### WHAT TO DO
Each line from the one containing "divider below FULFILLED" through the end of the records below must be repeated exactly, and no other line.

### DATASET
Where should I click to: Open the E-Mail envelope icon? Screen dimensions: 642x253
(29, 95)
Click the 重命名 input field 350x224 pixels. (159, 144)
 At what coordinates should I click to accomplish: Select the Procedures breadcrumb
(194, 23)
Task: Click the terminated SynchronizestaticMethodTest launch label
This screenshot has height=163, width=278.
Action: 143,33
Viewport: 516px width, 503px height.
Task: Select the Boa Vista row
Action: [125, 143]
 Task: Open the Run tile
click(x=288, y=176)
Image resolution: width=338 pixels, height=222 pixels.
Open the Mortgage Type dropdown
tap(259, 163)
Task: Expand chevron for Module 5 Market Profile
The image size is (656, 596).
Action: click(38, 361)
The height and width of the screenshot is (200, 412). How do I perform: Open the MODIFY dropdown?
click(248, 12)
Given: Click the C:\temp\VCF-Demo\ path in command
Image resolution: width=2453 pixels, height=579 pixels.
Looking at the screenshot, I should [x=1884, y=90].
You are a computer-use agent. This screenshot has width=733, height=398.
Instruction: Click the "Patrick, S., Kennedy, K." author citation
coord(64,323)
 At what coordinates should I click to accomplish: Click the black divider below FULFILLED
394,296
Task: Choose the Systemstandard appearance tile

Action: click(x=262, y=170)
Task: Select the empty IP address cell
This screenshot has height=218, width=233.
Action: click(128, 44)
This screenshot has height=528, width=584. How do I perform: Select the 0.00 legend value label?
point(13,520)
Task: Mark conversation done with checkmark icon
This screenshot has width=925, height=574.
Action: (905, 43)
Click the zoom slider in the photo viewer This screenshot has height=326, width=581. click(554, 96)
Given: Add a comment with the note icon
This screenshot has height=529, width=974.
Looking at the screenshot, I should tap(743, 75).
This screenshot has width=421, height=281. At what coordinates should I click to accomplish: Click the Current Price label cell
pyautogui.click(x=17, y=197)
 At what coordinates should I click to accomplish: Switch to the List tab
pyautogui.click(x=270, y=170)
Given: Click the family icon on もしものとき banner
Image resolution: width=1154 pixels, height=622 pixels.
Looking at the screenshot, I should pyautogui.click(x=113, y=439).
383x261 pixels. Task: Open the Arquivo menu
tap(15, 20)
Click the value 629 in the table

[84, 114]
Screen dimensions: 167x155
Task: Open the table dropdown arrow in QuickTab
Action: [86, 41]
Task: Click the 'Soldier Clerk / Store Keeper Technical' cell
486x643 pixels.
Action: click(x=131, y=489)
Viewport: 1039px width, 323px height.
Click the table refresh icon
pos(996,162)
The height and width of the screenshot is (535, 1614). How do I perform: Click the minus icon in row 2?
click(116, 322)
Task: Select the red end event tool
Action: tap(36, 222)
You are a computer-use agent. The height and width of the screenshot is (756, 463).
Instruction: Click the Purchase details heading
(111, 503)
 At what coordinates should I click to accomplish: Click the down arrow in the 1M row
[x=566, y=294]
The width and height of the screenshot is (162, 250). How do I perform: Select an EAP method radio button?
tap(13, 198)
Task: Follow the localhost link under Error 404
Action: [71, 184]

### TASK RESPONSE
 At what coordinates should I click to accomplish: Click the black divider below FULFILLED
394,296
Task: Choose the Systemstandard appearance tile

Action: click(x=262, y=170)
Task: Select the empty IP address cell
This screenshot has height=218, width=233.
Action: click(128, 44)
This screenshot has height=528, width=584. How do I perform: Select the 0.00 legend value label?
point(13,520)
Task: Mark conversation done with checkmark icon
This screenshot has width=925, height=574.
Action: (905, 43)
Click the zoom slider in the photo viewer This screenshot has height=326, width=581. click(554, 96)
Given: Add a comment with the note icon
This screenshot has height=529, width=974.
Looking at the screenshot, I should tap(743, 75).
This screenshot has width=421, height=281. At what coordinates should I click to accomplish: Click the Current Price label cell
pyautogui.click(x=17, y=197)
 At what coordinates should I click to accomplish: Switch to the List tab
pyautogui.click(x=270, y=170)
Given: Click the family icon on もしものとき banner
Image resolution: width=1154 pixels, height=622 pixels.
Looking at the screenshot, I should pyautogui.click(x=113, y=439).
383x261 pixels. Task: Open the Arquivo menu
tap(15, 20)
Click the value 629 in the table

[84, 114]
Screen dimensions: 167x155
Task: Open the table dropdown arrow in QuickTab
Action: [86, 41]
Task: Click the 'Soldier Clerk / Store Keeper Technical' cell
486x643 pixels.
Action: click(x=131, y=489)
Viewport: 1039px width, 323px height.
Click the table refresh icon
pos(996,162)
The height and width of the screenshot is (535, 1614). How do I perform: Click the minus icon in row 2?
click(116, 322)
Task: Select the red end event tool
Action: tap(36, 222)
You are a computer-use agent. The height and width of the screenshot is (756, 463).
Instruction: Click the Purchase details heading
(111, 503)
 At what coordinates should I click to accomplish: Click the down arrow in the 1M row
[x=566, y=294]
The width and height of the screenshot is (162, 250). How do I perform: Select an EAP method radio button?
tap(13, 198)
Task: Follow the localhost link under Error 404
Action: [71, 184]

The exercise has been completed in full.